Author: Amin Malak
Istitutional affiliation: MacEwan College
Country: Canada

Title: The Sorrows of the “Haven of Peace”: Baghdad in Three Postcolonial Narratives

Abstract:

The paper foregrounds three narratives, which have received scant academic attention, depicting life in Baghdad in the middle to late decades of the twentieth century and shows how they foretold the current crisis of Baghdad, the heart and nerve centre of modern Iraq. Iraqi-Canadian Naim Kattan’s Farewell Babylon (1975) dramatizes the suffering of the Jews in Baghdad, especially during the Farhoud (pogrom) of 1941. Jabra Ibrahim Jabra’s Hunters in a Narrow Street (1960) depicts the experiences of a Palestinian refugee working as a college professor in Baghdad in 1948. Nuha al-Radi’s Baghdad Diaries (1998 and 2003), chronicles the carnage and suffering inflicted on the people of Iraq during and after the first Gulf War of 1991. Strongly autobiographical, these three narratives represent a reality that has been deeply and intimately experienced by the authors.
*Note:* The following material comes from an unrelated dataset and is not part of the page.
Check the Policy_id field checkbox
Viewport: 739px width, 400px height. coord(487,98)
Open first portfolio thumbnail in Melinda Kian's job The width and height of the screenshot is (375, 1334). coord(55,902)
Underscoring the malaise of the postcolonial state, they reveal fissures and deformities within Iraq, both as polity and social construction, that explain subsequent events like looting, scapegoating minorities, and imposing a series of oppressive, dictatorial regimes.
Prophetic, but artistically and ideologically diverse, these writers reveal exciting perspectives on key questions of identity, exile, and ambivalent affiliations, while depicting contrasting images of Baghdad, a city of glorious heritage, hidden charms, but bad luck, corrupt and cruel rulers, and formidable unscrupulous predators. Like Kafka and Orwell, they, each in his/her own way, must have foreseen the chaos to destabilize Iraq.